# Is it worth it?



## Amber Phillips (Jan 9, 2011)

I'm not a breeder and I'm not in competitive sports (yet) so I really know nothing about pedigrees and such. But is it really worth it to inbreed a pair. Like father/daughter, or mother/son kinda deal. 

I've got an inbred dog and she's a mess. There is 5 generations of inbreeding in her line. All I can see is the downsides to such a breeding.

So what are the pros and can you be so sure about it?


----------



## Alice Bezemer (Aug 4, 2010)

gheezus how many line/in/out/up/down/sideways breeding posts can one forum handle :-s

to help you out...maybe you should start out by reading the other posts on breeding in any shape size or form...youre answer will probably be posted there in technicolor.


----------



## Amber Phillips (Jan 9, 2011)

Sorry.. didn't realize this was covered.... It was just a question that I've been wondering about.. Didn't mean to upset anyone...


----------



## Maren Bell Jones (Jun 7, 2006)

Did you get the dog intentionally knowing she was that inbred?


----------



## Alice Bezemer (Aug 4, 2010)

http://www.workingdogforum.com/vBulletin/f28/how-close-too-close-breeding-18643/


have a look on this topic.


----------



## Joby Becker (Dec 13, 2009)

if the dog is a mess, the Dog/lines must not be very good, genetically speaking...that type of breeding will set the traits, and bring them to the surface...the good and the bad..


----------



## Amber Phillips (Jan 9, 2011)

Maren Bell Jones said:


> Did you get the dog intentionally knowing she was that inbred?
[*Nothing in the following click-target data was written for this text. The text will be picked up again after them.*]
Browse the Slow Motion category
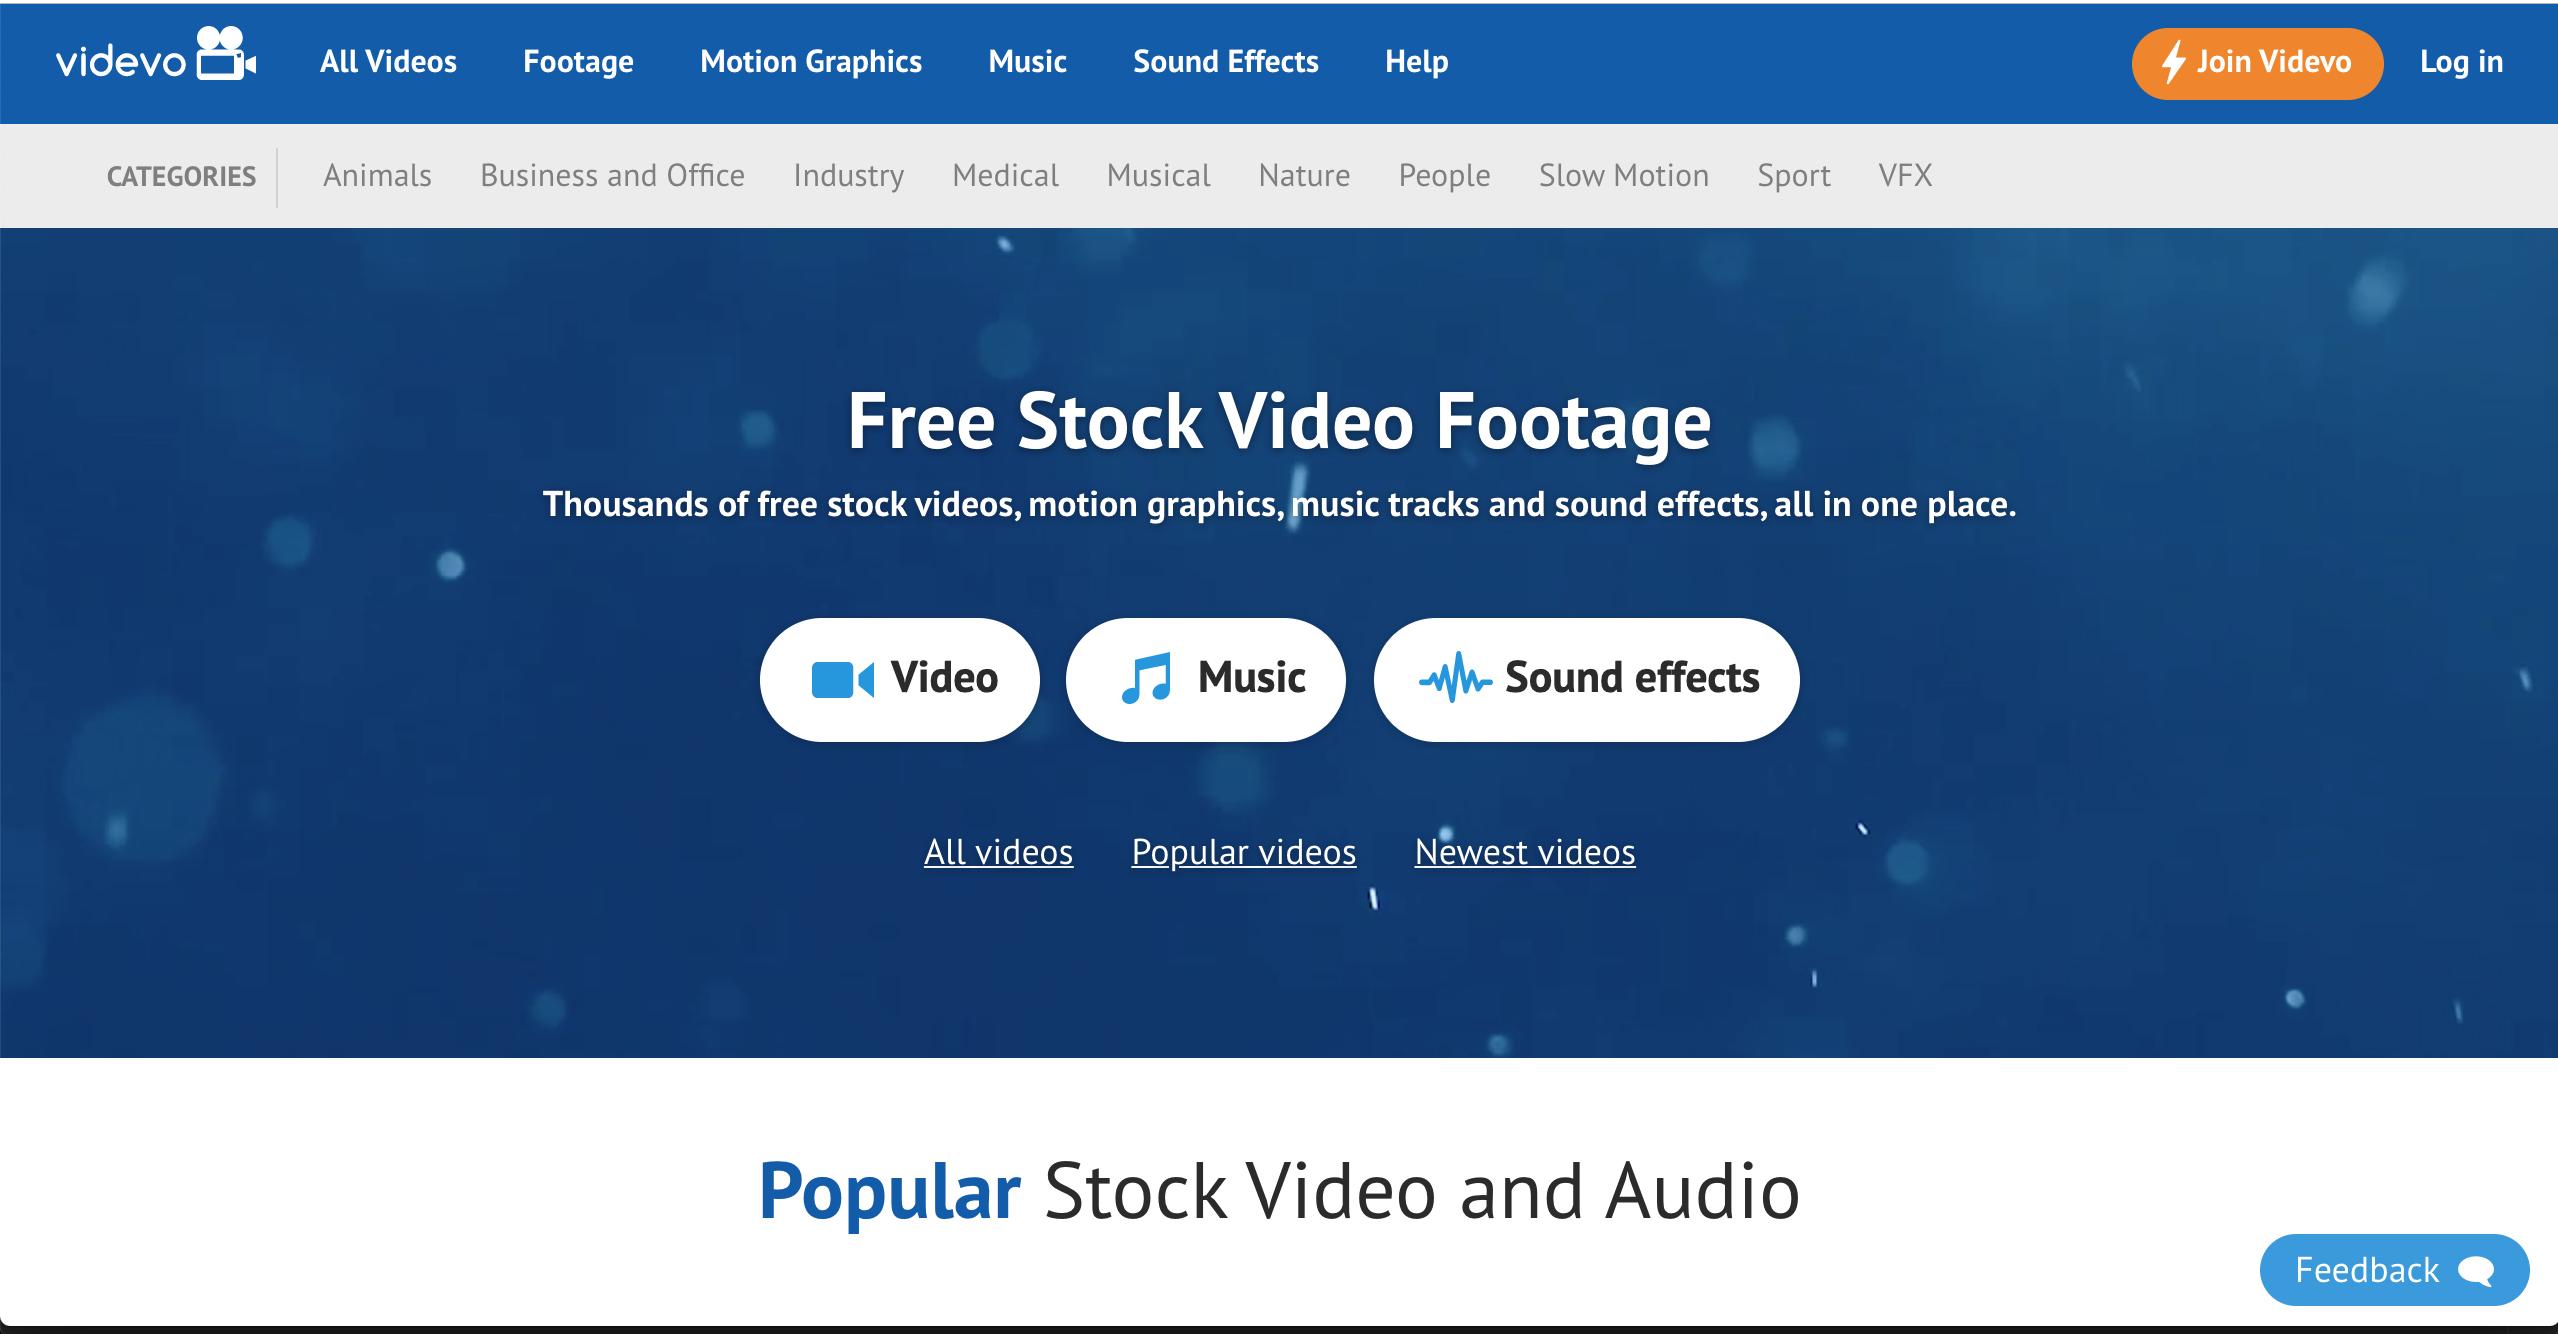The height and width of the screenshot is (1334, 2558). coord(1623,176)
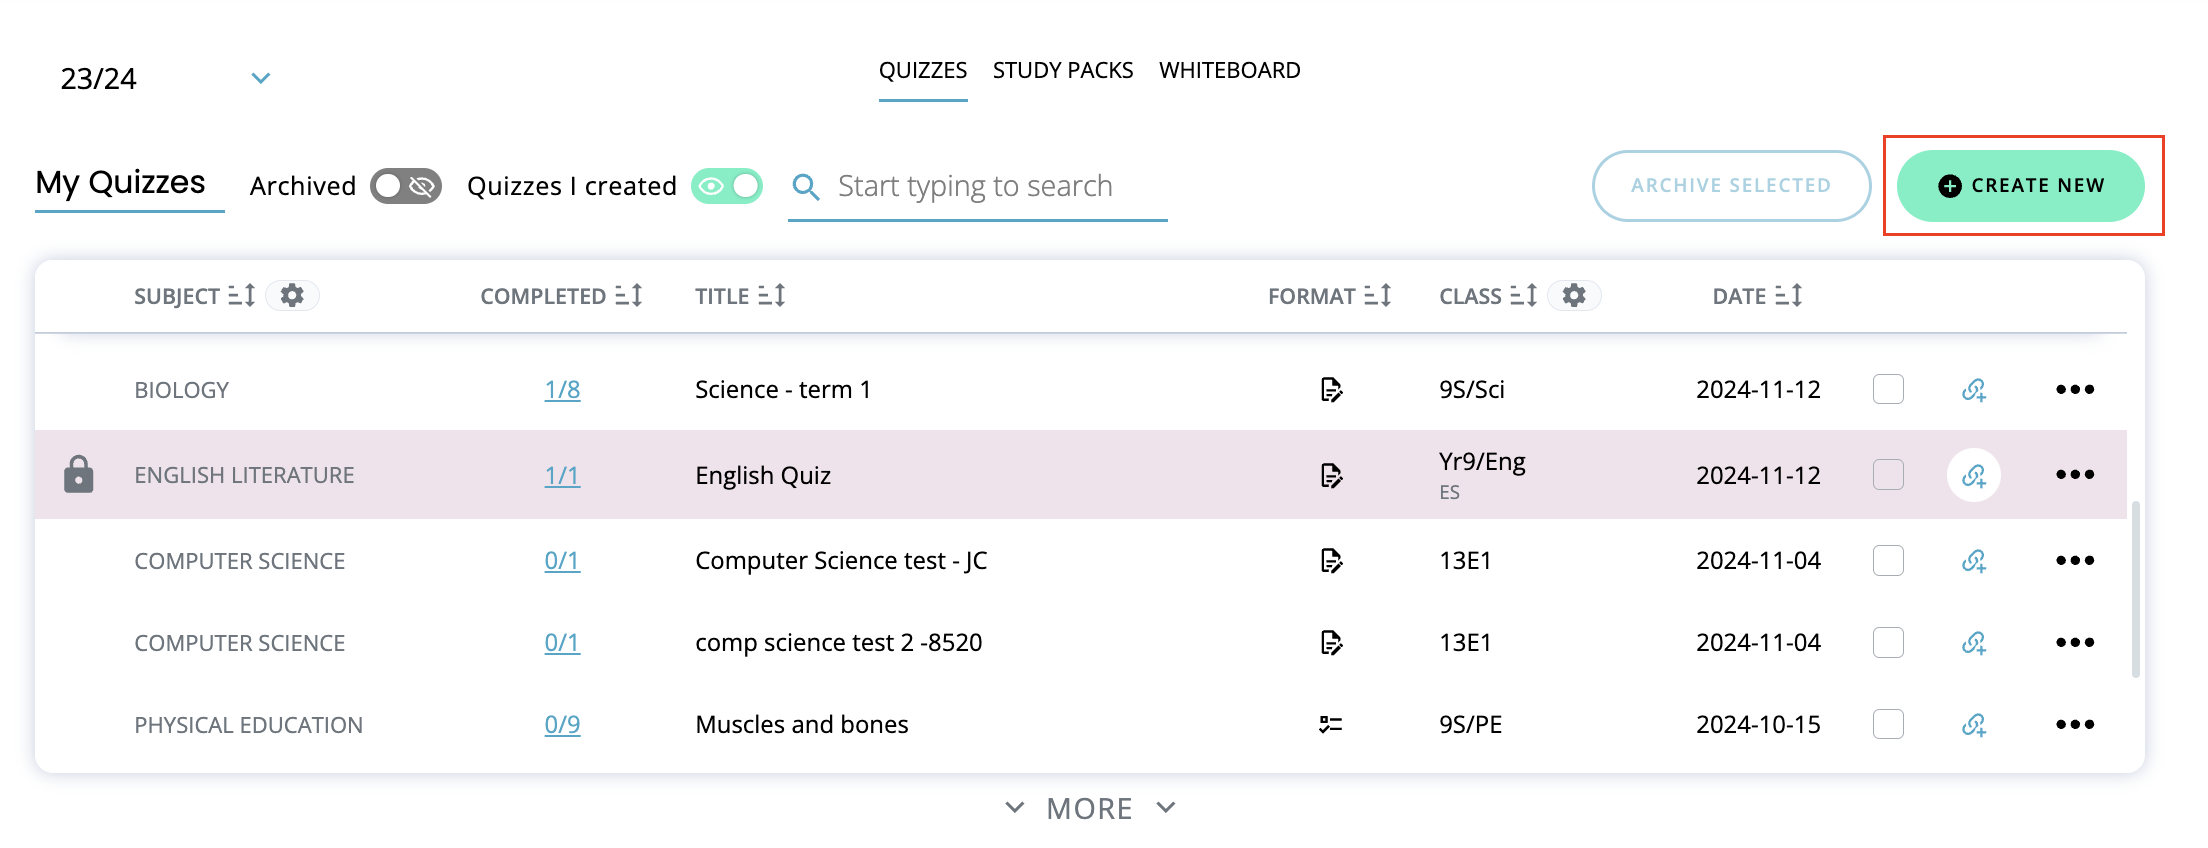
Task: Click lock icon on English Literature row
Action: point(78,475)
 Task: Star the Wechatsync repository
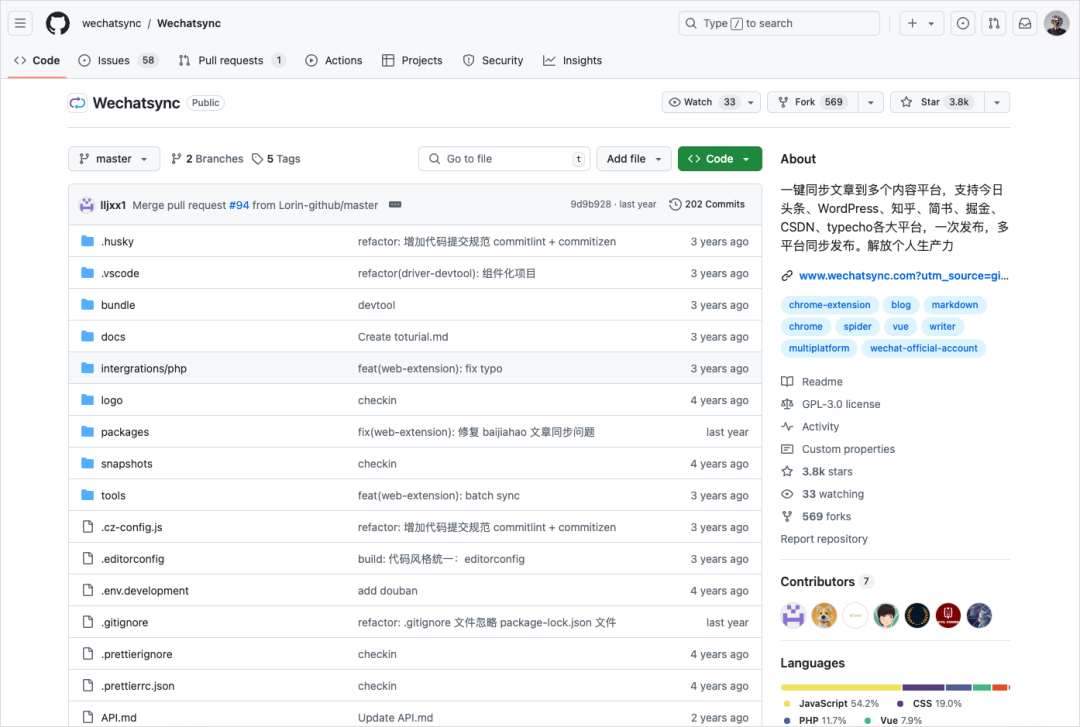coord(937,102)
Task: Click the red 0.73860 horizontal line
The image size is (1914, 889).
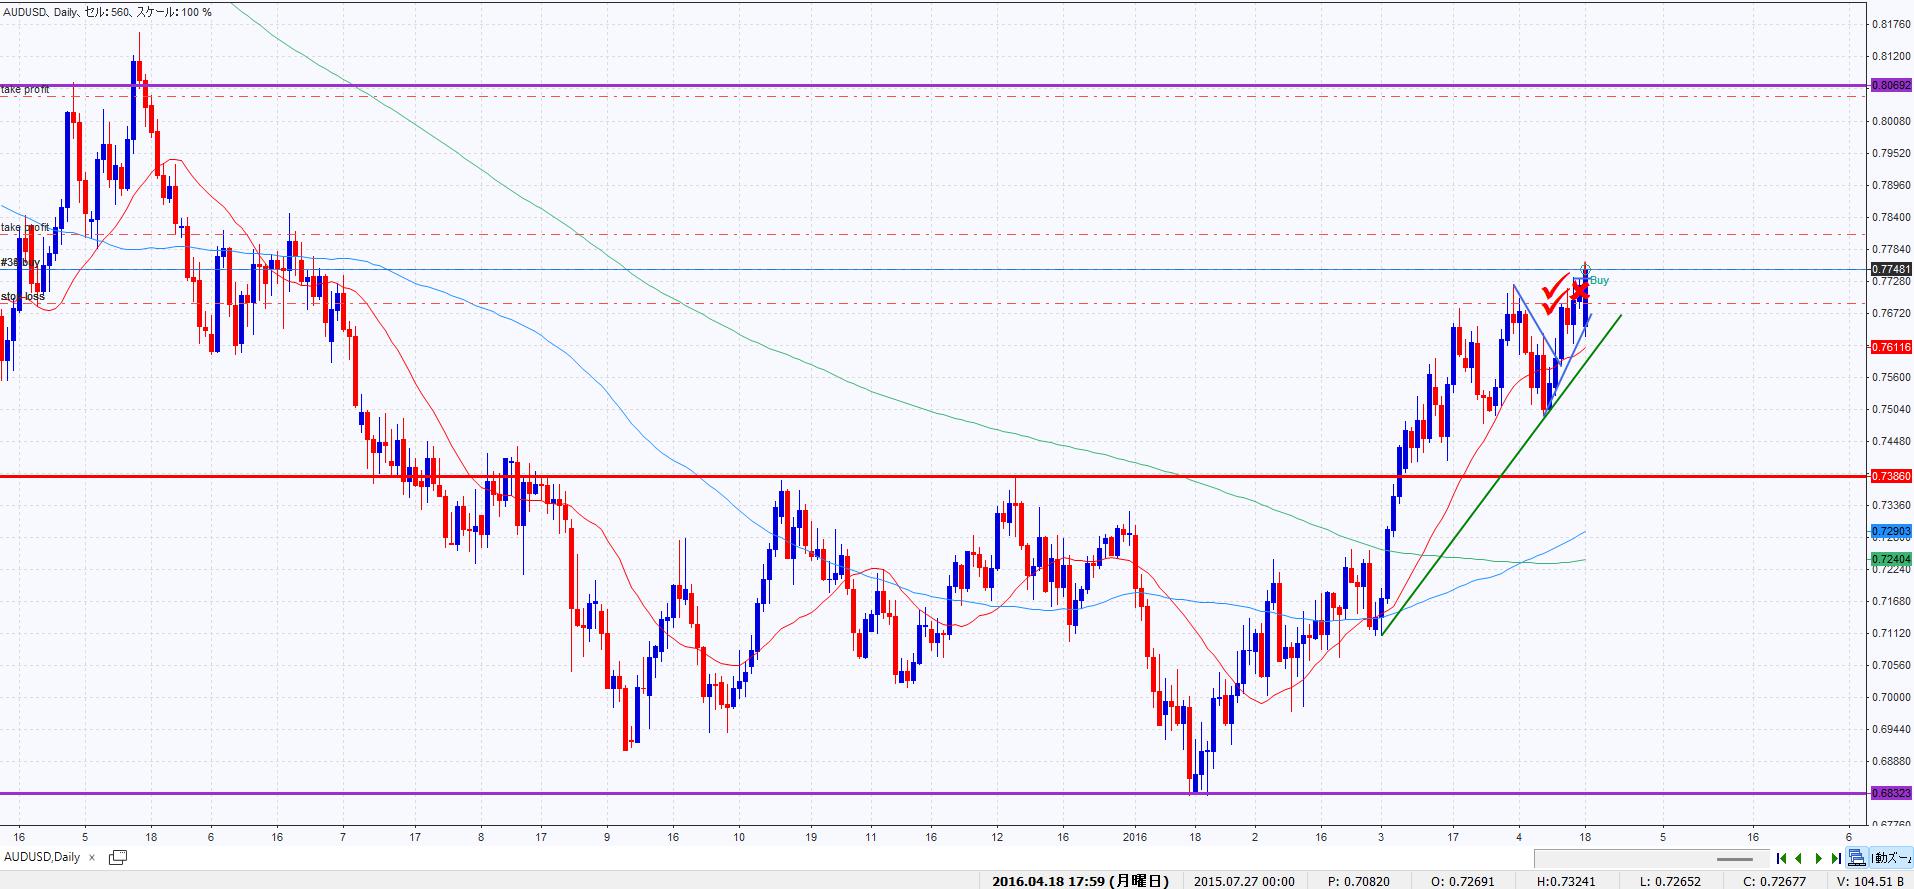Action: point(700,476)
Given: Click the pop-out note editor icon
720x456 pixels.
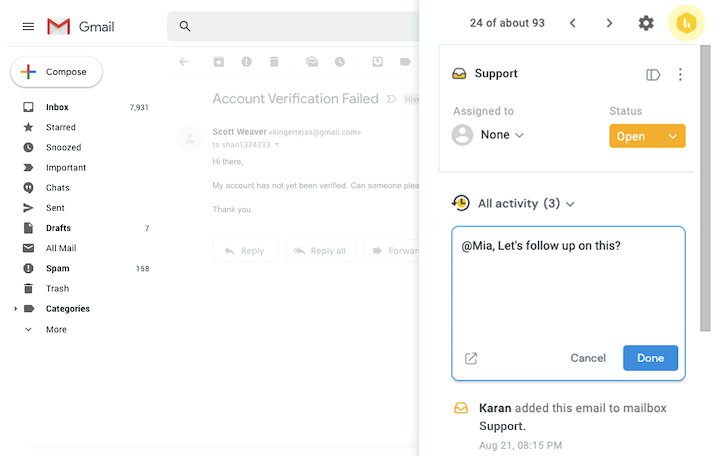Looking at the screenshot, I should [471, 358].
Nope. She was an Agility prospect (Lab/BC). I started looking more into her family line after she started showing problems. I found out that one of my roommates owned her uncle, and from there I dug up the entire story. The joys of a small town and such.


----------



## Joby Becker (Dec 13, 2009)

Amber Phillips said:


> Nope. She was an Agility prospect (Lab/BC). I started looking more into her family line after she started showing problems. I found out that one of my roommates owned her uncle, and from there I dug up the entire story. The joys of a small town and such.


A CROSS with 5 gens of inbreeding please post pedigree..


----------



## Sara Waters (Oct 23, 2010)

Certainly where sheep dogs are concerned inbreeding and line breeding can have a lot of value. But you really have to know what you are doing. I am currently reading a very good explanation of this from one of Australias authorities on breeding sheepdogs.


----------



## Amber Phillips (Jan 9, 2011)

Joby Becker said:


> A CROSS with 5 gens of inbreeding please post pedigree..


You won't find the pedigree on line or even on papers. All I had was word of mouth. The guy who started this family was an ass and didn't care about his dogs. He just bred for money. The Lab/BC doesn't cover half of what she is.. Maze's litter is the first one in awhile to be outbred. Mother was the inbred cross and Father was a pure black lab.


----------



## Charles Guyer (Nov 6, 2009)

Joby Becker said:


> A CROSS with 5 gens of inbreeding please post pedigree..


Yeah. That don't quite jive.


----------



## Ashley Campbell (Jun 21, 2009)

When you're mixing breeds and what not how can you even blame the inbreeding as the faults of the dog? Sounds like you have a heinz 57 that got problems (and who knows, you don't know if the father that was the outcross passed it down? He could have just as much as the other closely related dogs). 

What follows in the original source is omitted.